By , HAARETZ  | Apr. 4, 2014 | 6:44 PM |  1
Students at Walther Rathenau School participating in the Holocaust Memorial program, Germany, March 24, 2014. Photo by Boaz Ada

[..] Greif spent last fall in Germany. His journey, which lasted a month and a half, included 60 lectures before thousands of school pupils and university students all over the country. The Muslim girl’s question was unusual for the local landscape. Greif says that most of the German pupils express empathy over what happened to the Jews during the Holocaust, show interest in the darkest period of their country’s history, and ask intelligent questions that show familiarity with the subject. “I meet such great teenagers. What wonderful young people they are! Where were they then? Why weren’t their voices heard then?” he asked in late November, when I spent an intensive week of lectures with him in western Germany.

“German teenagers are showing more and more interest in the Holocaust – the opposite of the situation we feared in the past. They are studying the Holocaust above and beyond. Their teachers devote a great deal of time to the subject. They go to Auschwitz on study trips and devote more time to the topic than the curriculum demands,” says Greif.

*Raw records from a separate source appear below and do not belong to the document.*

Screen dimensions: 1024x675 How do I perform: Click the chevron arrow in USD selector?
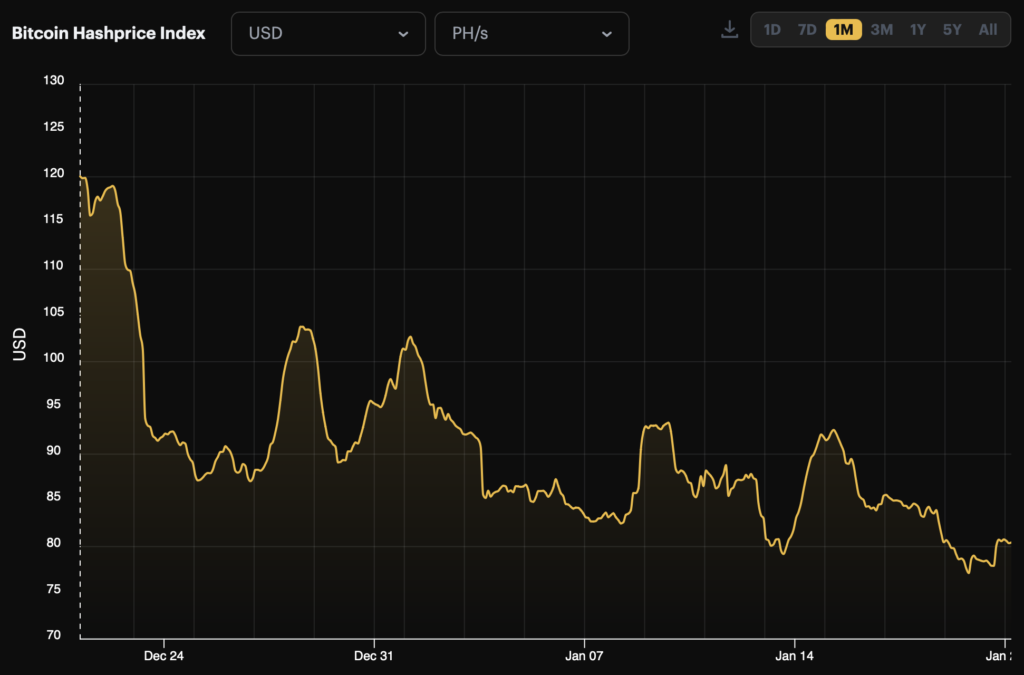(x=403, y=34)
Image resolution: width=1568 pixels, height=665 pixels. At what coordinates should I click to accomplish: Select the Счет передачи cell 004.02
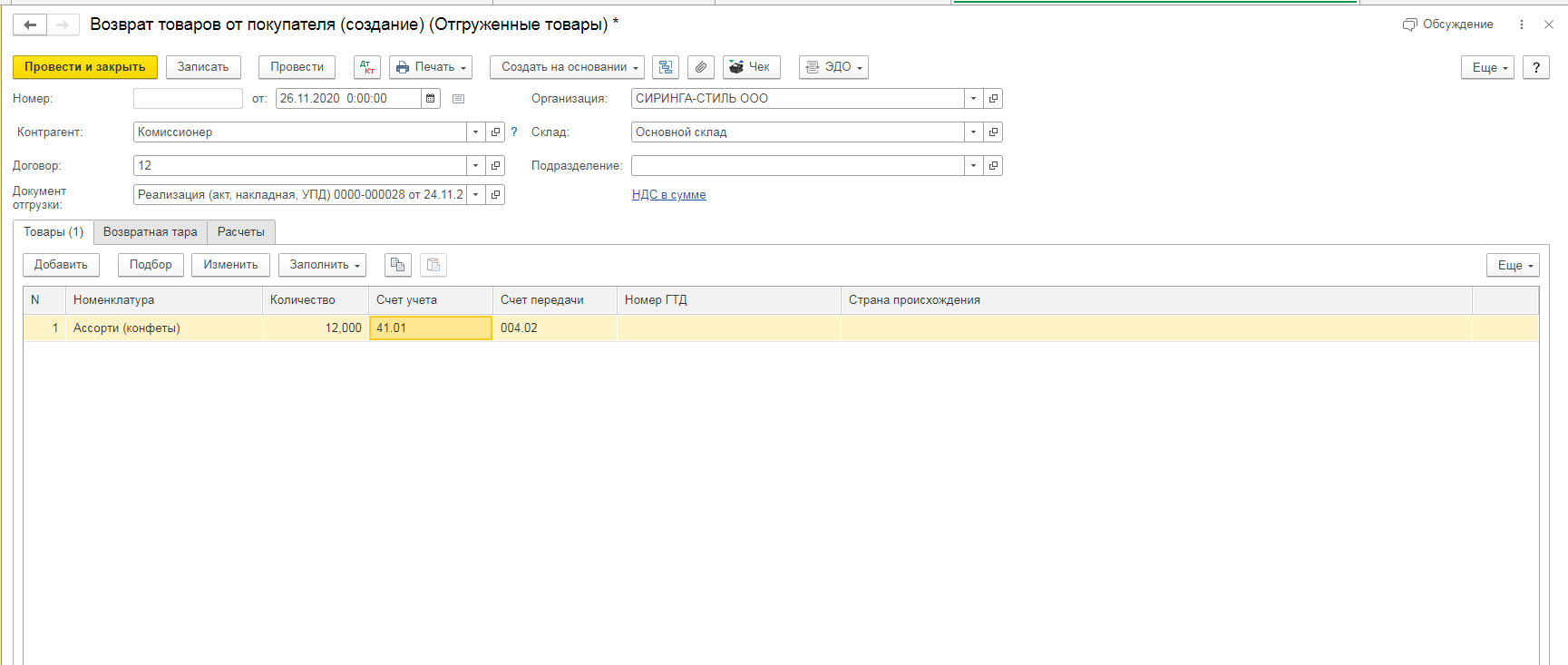pos(553,328)
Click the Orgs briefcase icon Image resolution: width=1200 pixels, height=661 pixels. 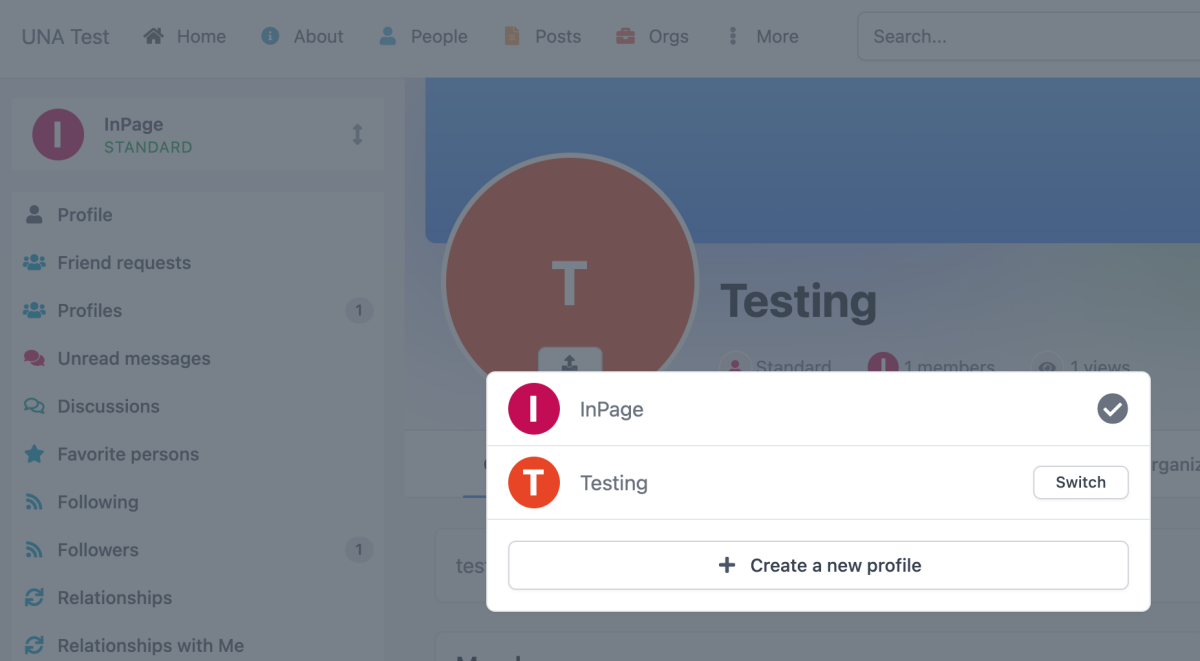(626, 36)
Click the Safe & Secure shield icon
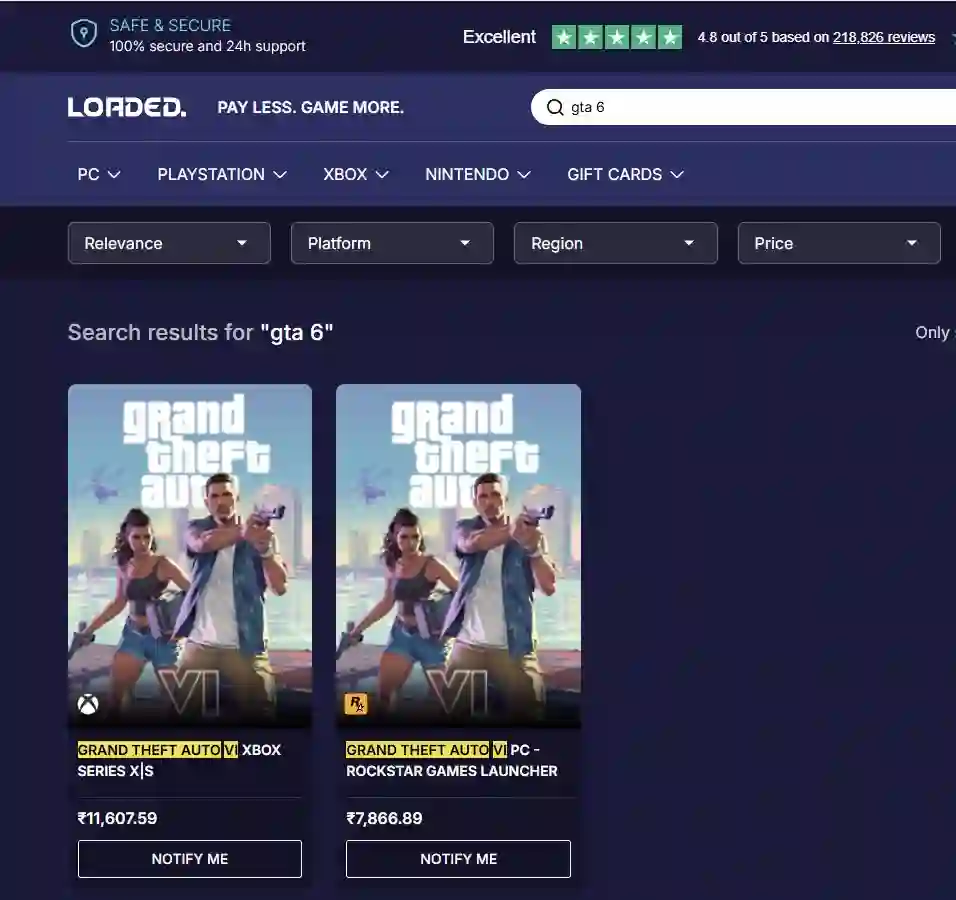The height and width of the screenshot is (900, 956). click(84, 34)
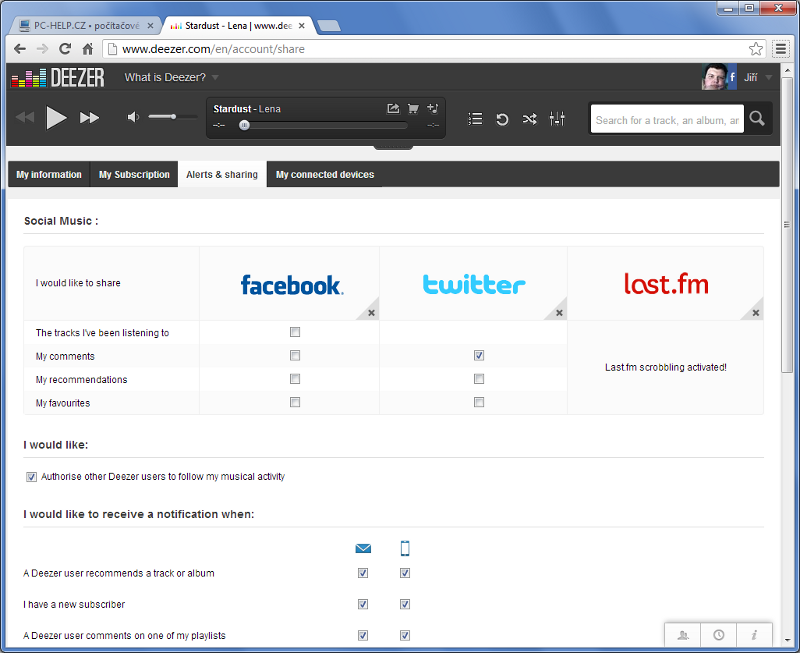Image resolution: width=800 pixels, height=653 pixels.
Task: Toggle shuffle mode in the player
Action: pyautogui.click(x=529, y=119)
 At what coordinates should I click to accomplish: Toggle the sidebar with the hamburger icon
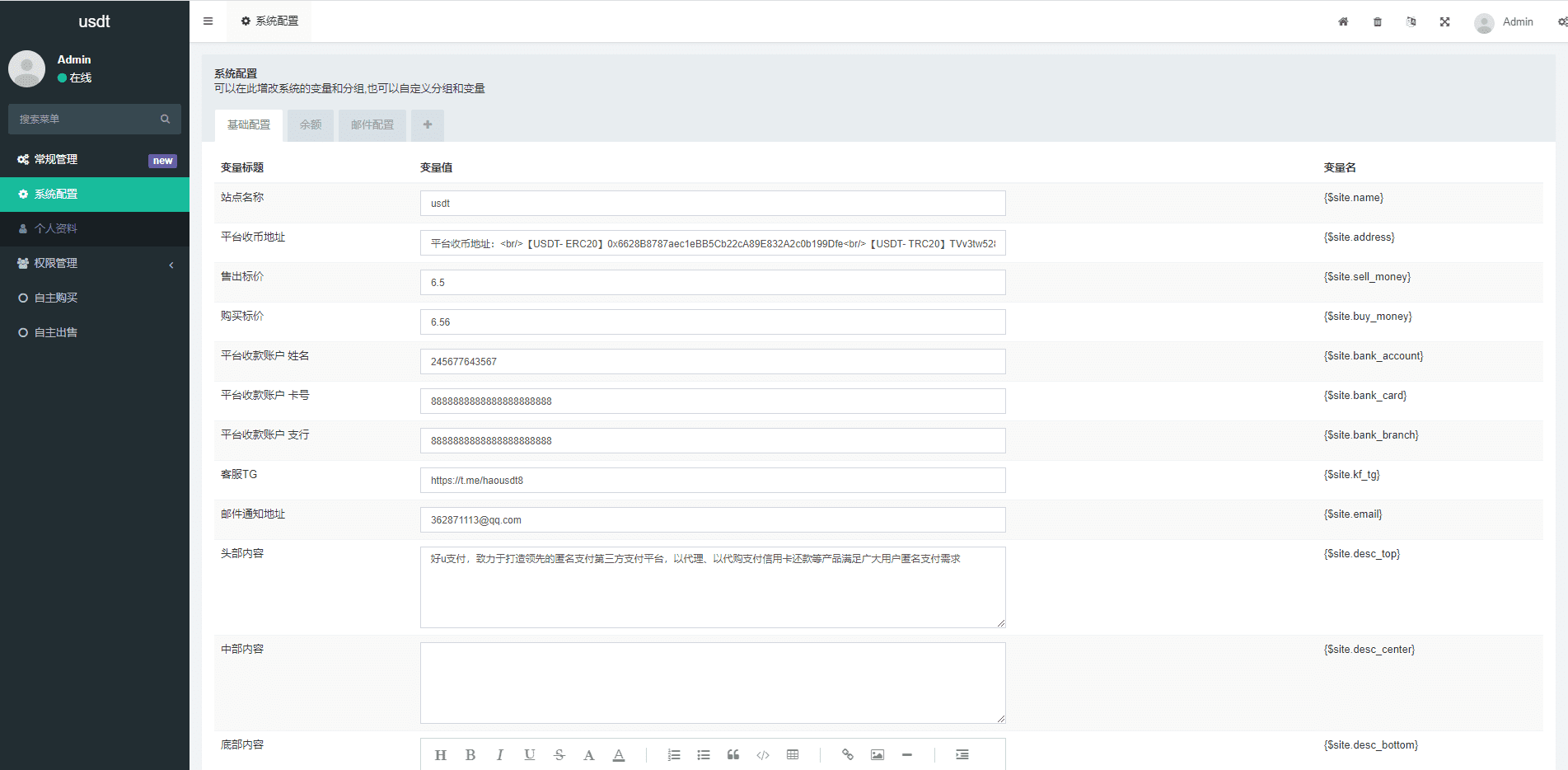(x=208, y=21)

Remembering the Muslim Righteous Among the Nations

Greif is not the first Israeli who teaches about the Holocaust in Germany. Aya Zarfati, a 32-year-old Israeli woman, has been living in Germany for the past few years as she studies for her master’s degree. She works as a guide at three sites that are related to the Holocaust, each in its own way: the Jewish Museum in Berlin, a memorial site at the Sachsenhausen concentration camp and the House of the Wannsee Conference, where German senior officials met in 1942 to discuss the implementation of the Final Solution. Zarfati has guided many pupils there. “They come with a great deal of knowledge,” she says. “Holocaust studies in Germany are just as thorough as they are in Israel, if not more so. For example, here you will never encounter a German class that does not know about Kristallnacht. Almost every school in Germany where I have worked has a project related to the Holocaust. The topic of the Holocaust appears in almost all areas of study.”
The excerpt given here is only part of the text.